La retta di ricovero di un anziano cronico non autosufficiente in un istituto di assistenza può arrivare alle 50-60 mila lire al giorno. Una som­ma insostenibile per la stragrande maggioranza dei cittadini.

Per evitare le loro proteste (e per rendere sop­portabili gli oneri a carico degli utenti e dei fami­liari), le conseguenze economiche derivanti dal «dirottamento» di pazienti dal settore sanitario a quello assistenziale vengono attenuate dal «provvidenziale» art. 30 della legge 27 dicembre 1983 n. 730 in modo da consentire, ad avviso del Consiglio sanitario nazionale:

- il minimo carico possibile di spese al settore sanitario;

- il minor carico di lavoro da parte di medici e paramedici;

- la massima assunzione di oneri economici da parte degli utenti e dei parenti tenuti agli alimenti.
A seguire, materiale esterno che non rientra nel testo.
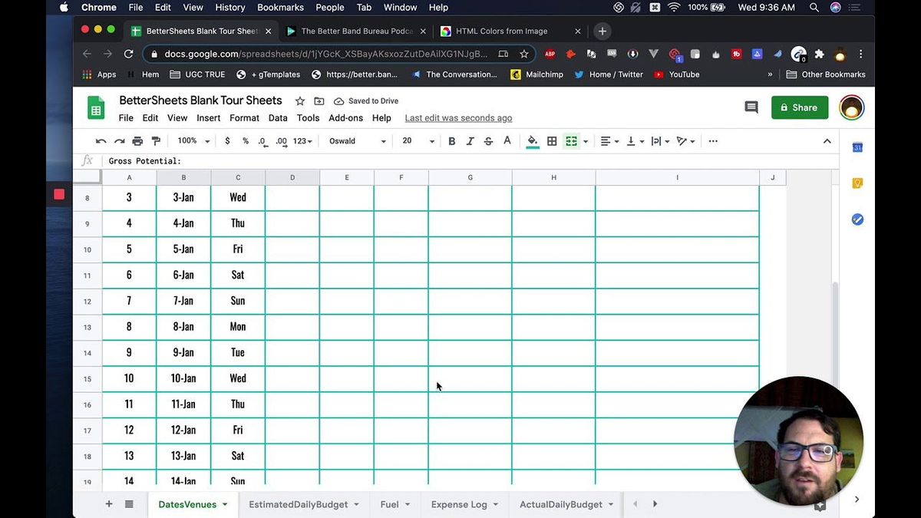Viewport: 921px width, 518px height.
Task: Open Google Keep from the side panel
Action: pyautogui.click(x=857, y=183)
In conclusione ai cittadini più deboli si può applicare il detto «imbrogliati e contenti».

C'è ancora spazio per evitare questa nuova emarginazione di massa e questa rilevante ed indebita sottrazione di denaro?

Crediamo di sì, a condizione che operatori, sin­dacati, associazioni dell'utenza, movimenti di ba­se prendano urgentemente adeguate misure.

 

 

 

(1) Cfr. l'editoriale «Inaccettabile l'attuale riorganizza­zione del settore assistenziale», in Prospettive assisten­ziali, n. 48, ottobre-dicembre 1979.

(2) Ibidem.

(3) Cfr. l'editoriale «La non riforma dell'assistenza», in Prospettive assistenziali, n. 54, aprile-giugno 1981.

(4) L'art. 30 della legge 27 dicembre 1983 n. 730 stabili­sce quanto segue: «Per l'esercizio delle proprie compe­tenze nelle attività di tipo socio-assistenziale, gli enti lo­cali e le regioni possono avvalersi, in tutto o in parte, delle unità sanitarie locali, facendosi completamente carico del relativo finanziamento. Sono a carico del fondo sani­tario nazionale gli oneri delle attività di rilievo sanitario connesse con quelle socio-assistenziali. Le unità sanitarie locali tengono separata contabilità per le funzioni di tipo socio-assistenziali ad esse delegate».

(5) Questo è l'importo della retta di ricovero nelle case protette di Modena a carico degli interessati e dei parenti tenuti agli alimenti. Cfr. F. SANTANERA, «Valorizzazione delle IPAB ed emarginazione degli anziani non autosufficien­ti in Emilia-Romagna», in Prospettive assistenziali, n. 65, gennaio-marzo 1984.

(6) Si pensi alla definizione di «ascolastico» usata per anni con lo scopo di espellere i bambini problematici dalla scuola.

(7) Cfr. l'editoriale «La non riforma dell'assistenza», in Prospettive assistenziali, n. 54, aprile-giugno 1981.

(8) Cfr. l'editoriale «Gli anziani definiti cronici vengono calpestati nei loro diritti», in Prospettive assistenziali, n. 44, ottobre-dicembre 1978.

(9) È ovvio che una integrazione fra settori diversi si realizza più facilmente e più compiutamente quando detti settori appartengono ad un unico organo politico-ammini­strativo. Di qui la nostra proposta relativa all'Unità locale di tutti i servizi di base.

(10) Cfr. l'editoriale «Proposte di una organizzazione specifica dell'assistenza a livello locale», in Prospettive assistenziali, n. 56, ottobre-dicembre 1981 e l'articolo di F. SANTANERA, «Organizzazione locale dei servizi assi­stenziali», ibidem, n. 67, luglio-settembre 1984.